━━━ Information provided

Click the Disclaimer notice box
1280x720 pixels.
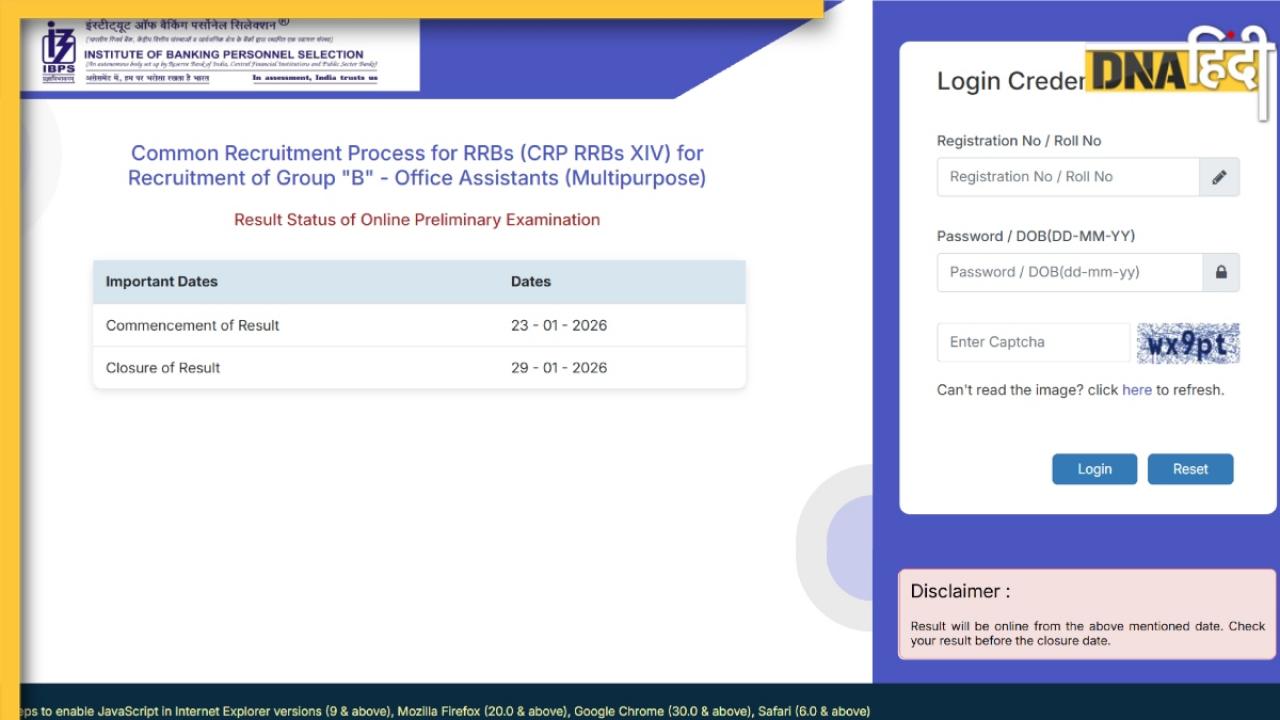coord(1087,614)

━━━━━━
━━━ Information provided

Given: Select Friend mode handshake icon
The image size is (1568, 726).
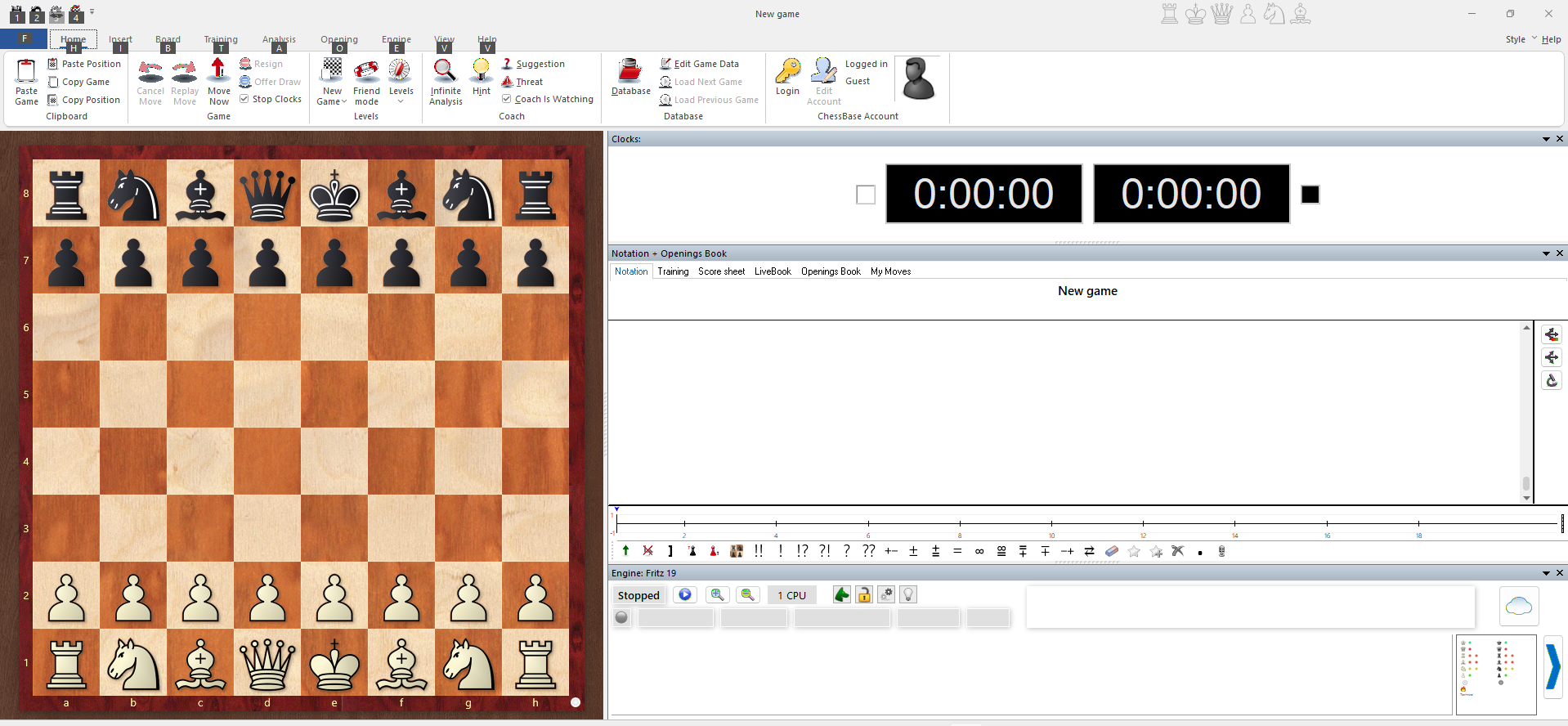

━━━━━━

**Work to complete:** Output the lines of the records above exactly as they appear, from the line containing "Given: Select Friend mode handshake icon" through the line containing "The image size is (1568, 726).".

**Task answer:**
Given: Select Friend mode handshake icon
The image size is (1568, 726).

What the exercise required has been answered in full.